Monday, 27 September 2010
ABC Pre-Function (Westin Annapolis)
How the global hydrological cycle, generally denoted by precipitation, may respond to surface temperature changes has been debated for decades. This debate is crucial to correctly assessing the global warming-related climatic variability/change, and also reflects our limited present understanding of what relationship exists between precipitation and surface temperature on various spatial and temporal scales. Using satellite-based global precipitation measurements (1979-present) from the Global Precipitation Climatology Project (GPCP) and the SSM/I-based (1988-present) tropospheric water vapor data, we find that the (intrinsic) correlations between oceanic mean precipitation and surface temperature anomalies are very weak once the effects of ENSO and volcano are removed, whereas oceanic mean tropospheric water vapor content varies with surface temperature no matter whether the ENSO and volcanic effects are included or not.
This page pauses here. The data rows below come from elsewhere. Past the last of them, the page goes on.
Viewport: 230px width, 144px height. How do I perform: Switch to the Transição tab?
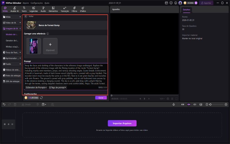pyautogui.click(x=65, y=9)
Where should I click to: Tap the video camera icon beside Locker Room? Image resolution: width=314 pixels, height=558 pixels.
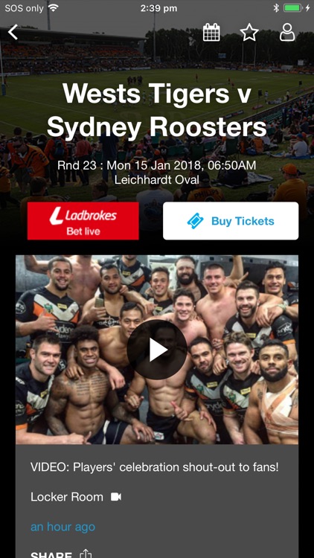(x=116, y=497)
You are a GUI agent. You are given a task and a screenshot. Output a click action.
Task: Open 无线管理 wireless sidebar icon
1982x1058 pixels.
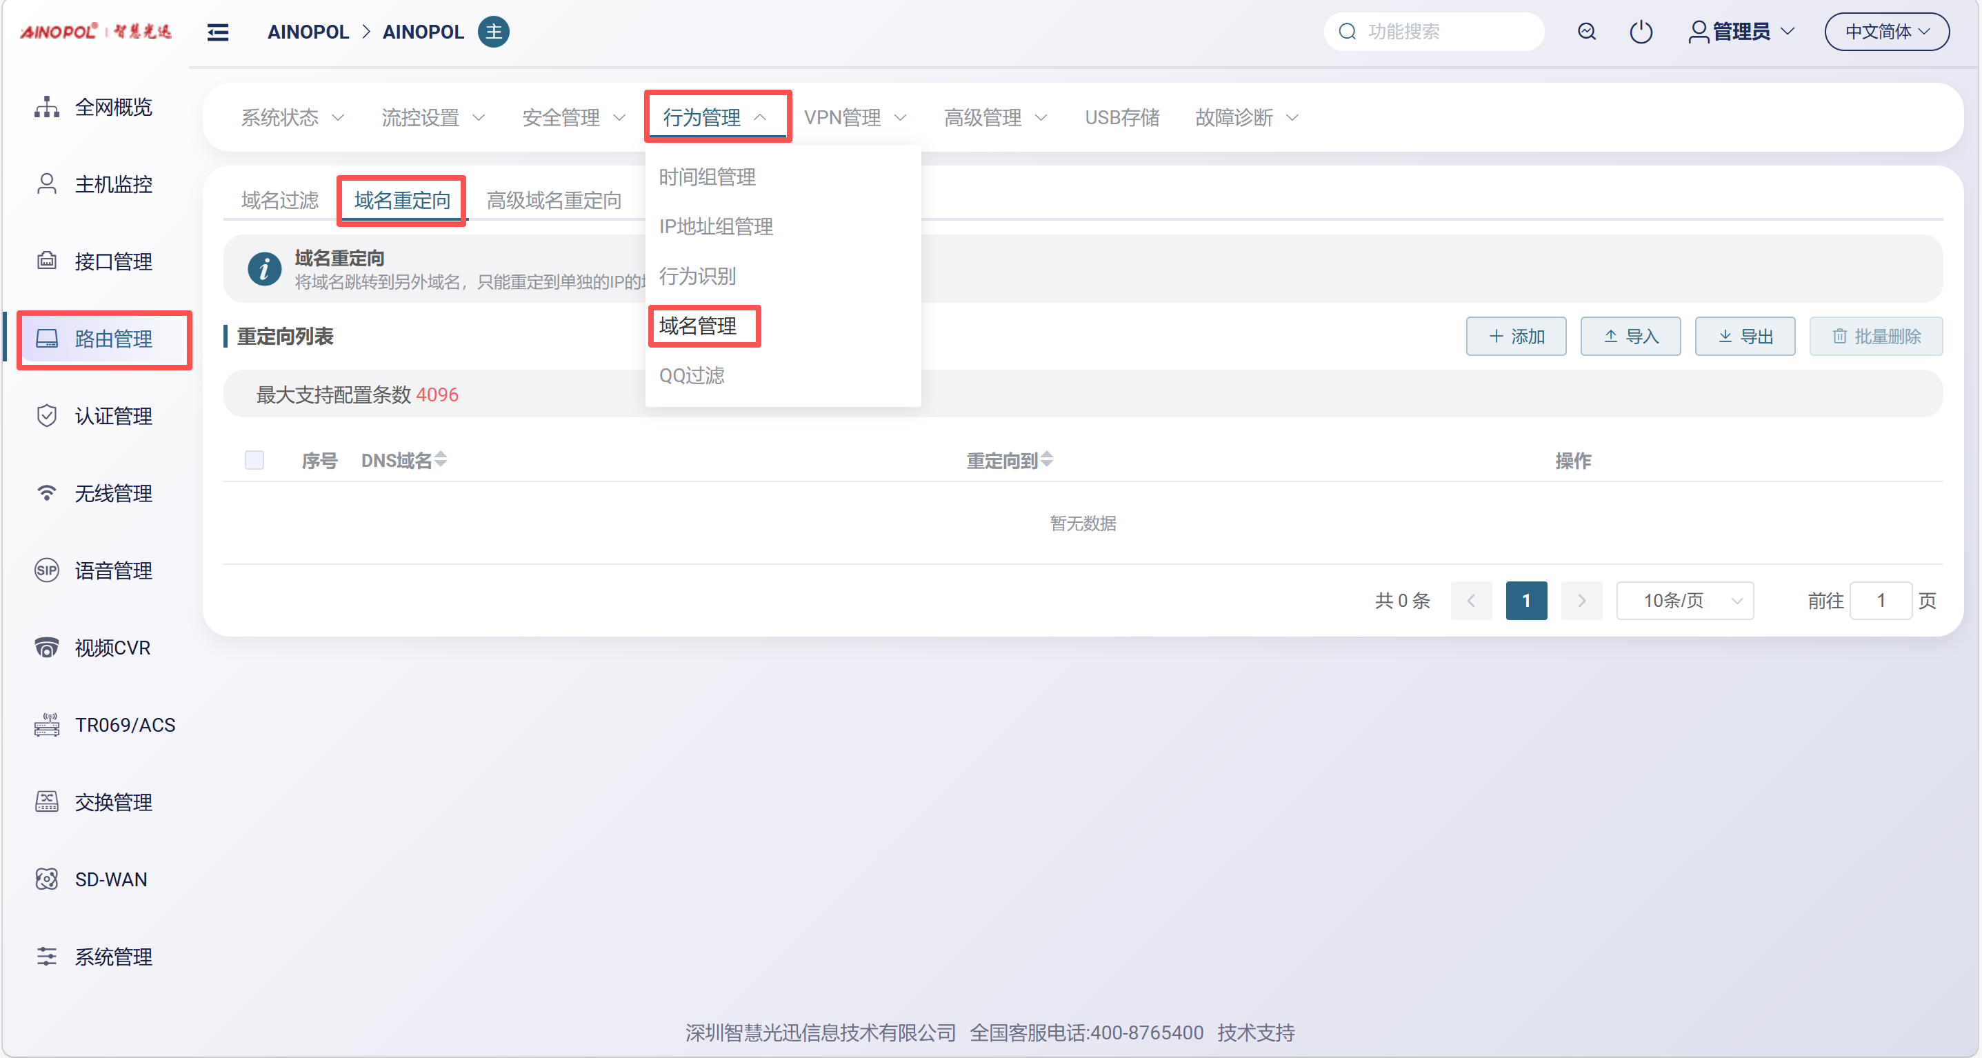tap(46, 493)
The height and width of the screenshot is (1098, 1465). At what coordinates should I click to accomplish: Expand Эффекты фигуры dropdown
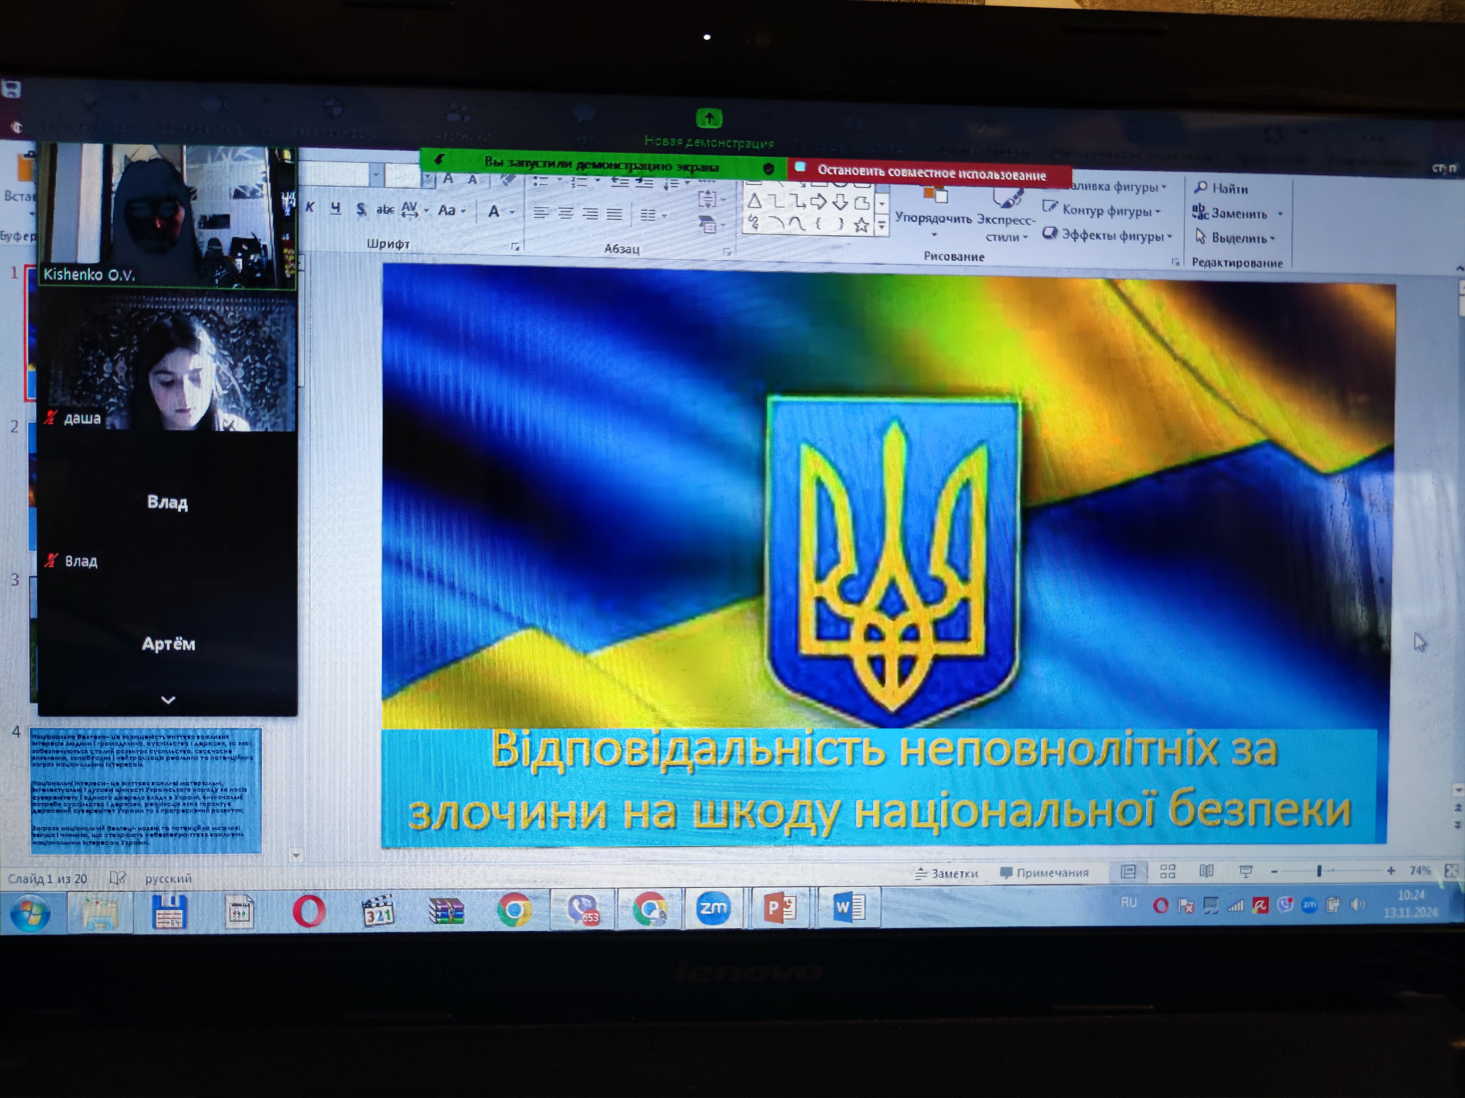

We hence conclude that precipitation variability averaged over large-domains in which the large-scale dynamical processes become weak does not need to directly follow surface temperature variations at least on the interannual time scale. This tends to be consistent with the fact that ENSO precipitation signals are usually very weak over combined land plus ocean areas for both tropical and global regimes. This finding may also be applied to improve our understanding of the weak global-mean precipitation responses under the global warming scenario that have been shown based on both model simulations and observations.